哺乳類の腸内細菌叢は長い間肥満と関連してきた25,26が、研究ではこれらの関係のメカニズム的な決定要因よりもむしろ強い相関関係が示されることが多く、微生物叢と宿主の脂肪との関連について根本的な検討がさらに必要であることを示している27。数多くの微生物叢プロファイリング研究から、Turicibacterと宿主の脂肪代謝の特徴(脂肪率や食事脂質など)との相関関係が明らかにされているが28,29,30,31,32,33、これらの相関関係の性質は様々である34,35。我々は最近、T. sanguinisのタイプ株であるMOL36136,37が、マウスにおいて血清トリグリセリドを減少させる一方で、宿主の血清リピドームを広範に変化させることを観察した38。この菌株はまた、in vitroで脱共役化および脱水素化を通じて胆汁種を変化させることが報告されており21、Turicibacterが宿主の脂質状態に影響を及ぼす少なくとも一つの潜在的手段を示唆している。これらの知見に基づき、我々は、宿主の胆汁と脂質の生物学的性質の違いを説明するために、ツリシバクター株の機能的活性にバリエーションがあり、この分類群と宿主の生理学的側面を結びつけるメカニズムがあるのではないかと考えた。
本研究では、多様なツリシバクター属細菌の分離株が、脂質や胆汁酸を含む宿主の代謝産物に影響を及ぼすことを示す。これらの分離株はそれぞれ、化学的特異性は異なるものの、試験管内で胆汁の形質転換を行う。我々は、これらの分離株から胆汁修飾遺伝子を同定し、宿主の生理学に対するそれらの影響を測定した。これらの遺伝子は、宿主の脂質とコレステロールの状態を広範囲に変化させるのに十分であることがわかり、Turicibacter属の細菌が多様な宿主の生物学を調節する手段を提示している。
研究結果
ツリシバクター分離株は遺伝的に区別可能な株に分離する
Turicibacter属内の多様性をよりよく理解するために、マウスとヒトの糞便微生物叢から、16S rRNA遺伝子配列に基づいてT. sanguinisと同定された9つの分離株を集めた(全長16S rRNA遺伝子配列の類似度97%カットオフ、補足データ4)。

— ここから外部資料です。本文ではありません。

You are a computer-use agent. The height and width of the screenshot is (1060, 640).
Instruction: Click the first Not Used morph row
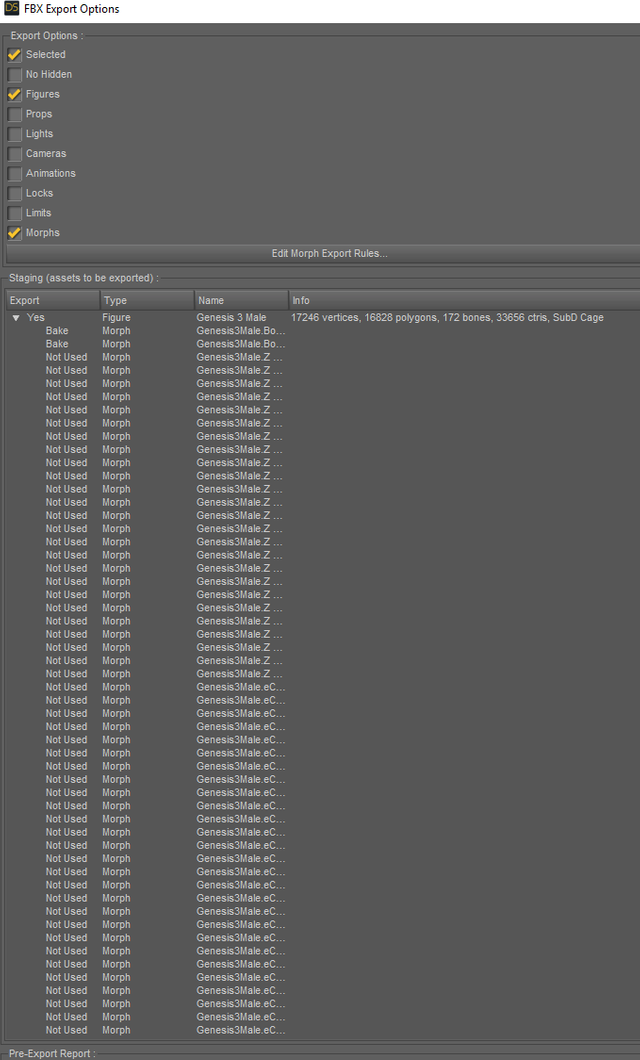coord(66,357)
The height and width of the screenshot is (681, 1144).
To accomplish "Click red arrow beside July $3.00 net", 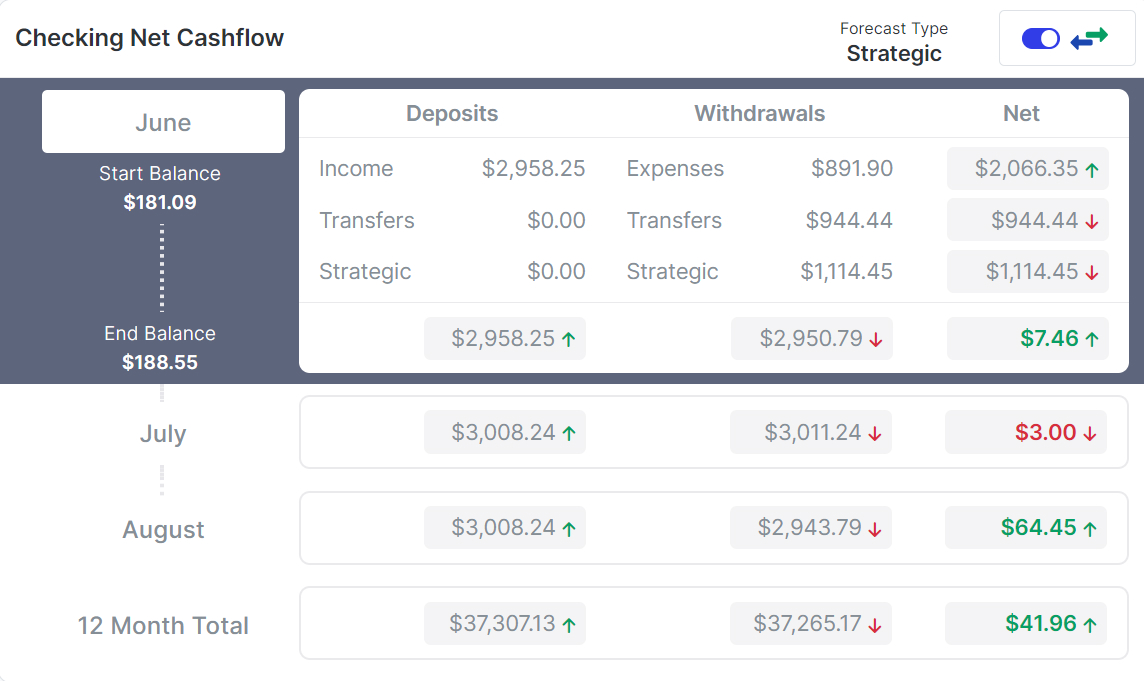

これらの分離株のうち2株は以前に同定されており(ヒト由来のタイプ株MOL361とH121、これは汚染された無菌マウス由来である36,39)、5株は分離されていたが発表されていなかった(ヒト分離株18F6、T46、T129、マウス分離株1E2、TA25)、そして2株はこの研究のために特別にヒトの糞便サンプルからアレイベースの分離培養プラットフォームを用いて分離された(GALT-E2とGALT-G1)(Methodsを参照)。ショットガンショートリードシークエンシングを行い、各単離株ゲノムのドラフトアセンブリを作成した。16S rRNA遺伝子の系統樹(図1a)、一般的なゲノムの特徴(図1b)、または特定のゲノム配列(図1c、d)を比較した結果、このかなり小さなサンプルでも、16S rRNA遺伝子に基づく「T. sanguinis "種を指定する場合、少なくとも3つの異なるサブグループが存在することがわかった。ヒト由来の2つ(模範株MOL361とH121、全長16S rRNA遺伝子の類似度は99.3%)と、マウス由来の1つ(模範株1E2、MOL361とH121の16S rRNA遺伝子の類似度はそれぞれ97.5%と97.8%)である。ゲノムのアラインメントから、同じサブグループのメンバー内で相当量のDNA配列が共有されていることが示され(グループ内の平均塩基同一性[ANI]はすべて98.3%以上)、残りの遺伝的変異は関連分離株間の遺伝的差異が小さいことを示していた。これらのサブグループ内共有配列は、他の2つのサブグループのメンバーとは異なっていた(グループ間ANI:MOL361-H121=76.80%、MOL361-1E2=74.95%、H121-1E2=77.43%)。H121グループのゲノムは、現在この属から唯一命名されている、新しく記載された種Turicibacter bilis13(ANI98.8%)に似ていることに注目することは重要である。全体として、これらのゲノムの違いは、少なくとも部分的には宿主の起源に対応する明確な進化の歴史を示唆している。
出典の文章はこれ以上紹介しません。